[[ SUPPLIED INFORMATION, beginning ]]

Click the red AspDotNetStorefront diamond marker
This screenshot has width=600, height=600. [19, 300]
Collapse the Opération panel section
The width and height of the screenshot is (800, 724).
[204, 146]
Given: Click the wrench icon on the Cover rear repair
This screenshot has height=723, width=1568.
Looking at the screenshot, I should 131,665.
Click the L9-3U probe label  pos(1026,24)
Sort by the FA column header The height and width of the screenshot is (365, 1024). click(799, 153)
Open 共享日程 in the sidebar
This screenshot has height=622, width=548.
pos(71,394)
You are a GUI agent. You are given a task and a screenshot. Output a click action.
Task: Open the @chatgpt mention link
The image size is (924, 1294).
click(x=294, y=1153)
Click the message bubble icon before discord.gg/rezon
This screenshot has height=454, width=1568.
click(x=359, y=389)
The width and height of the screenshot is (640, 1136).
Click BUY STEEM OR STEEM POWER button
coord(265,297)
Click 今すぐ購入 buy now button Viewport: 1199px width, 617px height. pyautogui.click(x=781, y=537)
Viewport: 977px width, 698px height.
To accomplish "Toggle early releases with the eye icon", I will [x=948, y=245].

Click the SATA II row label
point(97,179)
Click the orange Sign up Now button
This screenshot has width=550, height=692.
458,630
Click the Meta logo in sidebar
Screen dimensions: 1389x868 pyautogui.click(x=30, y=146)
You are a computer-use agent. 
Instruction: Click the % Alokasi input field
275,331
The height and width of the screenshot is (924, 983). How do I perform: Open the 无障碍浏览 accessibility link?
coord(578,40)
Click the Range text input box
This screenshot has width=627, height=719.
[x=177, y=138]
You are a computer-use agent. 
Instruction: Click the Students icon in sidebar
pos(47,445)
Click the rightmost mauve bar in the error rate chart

[[ SUPPLIED INFORMATION, end ]]

> ASSIGNMENT
Write out the complete set of records exactly as given.

> RESPONSE BELOW
Click the red AspDotNetStorefront diamond marker
This screenshot has width=600, height=600. [19, 300]
Collapse the Opération panel section
The width and height of the screenshot is (800, 724).
[204, 146]
Given: Click the wrench icon on the Cover rear repair
This screenshot has height=723, width=1568.
Looking at the screenshot, I should 131,665.
Click the L9-3U probe label  pos(1026,24)
Sort by the FA column header The height and width of the screenshot is (365, 1024). click(799, 153)
Open 共享日程 in the sidebar
This screenshot has height=622, width=548.
pos(71,394)
You are a GUI agent. You are given a task and a screenshot. Output a click action.
Task: Open the @chatgpt mention link
The image size is (924, 1294).
click(x=294, y=1153)
Click the message bubble icon before discord.gg/rezon
This screenshot has height=454, width=1568.
click(x=359, y=389)
The width and height of the screenshot is (640, 1136).
Click BUY STEEM OR STEEM POWER button
coord(265,297)
Click 今すぐ購入 buy now button Viewport: 1199px width, 617px height. pyautogui.click(x=781, y=537)
Viewport: 977px width, 698px height.
To accomplish "Toggle early releases with the eye icon", I will [x=948, y=245].

Click the SATA II row label
point(97,179)
Click the orange Sign up Now button
This screenshot has width=550, height=692.
458,630
Click the Meta logo in sidebar
Screen dimensions: 1389x868 pyautogui.click(x=30, y=146)
You are a computer-use agent. 
Instruction: Click the % Alokasi input field
275,331
The height and width of the screenshot is (924, 983). How do I perform: Open the 无障碍浏览 accessibility link?
coord(578,40)
Click the Range text input box
This screenshot has width=627, height=719.
[x=177, y=138]
You are a computer-use agent. 
Instruction: Click the Students icon in sidebar
pos(47,445)
Click the rightmost mauve bar in the error rate chart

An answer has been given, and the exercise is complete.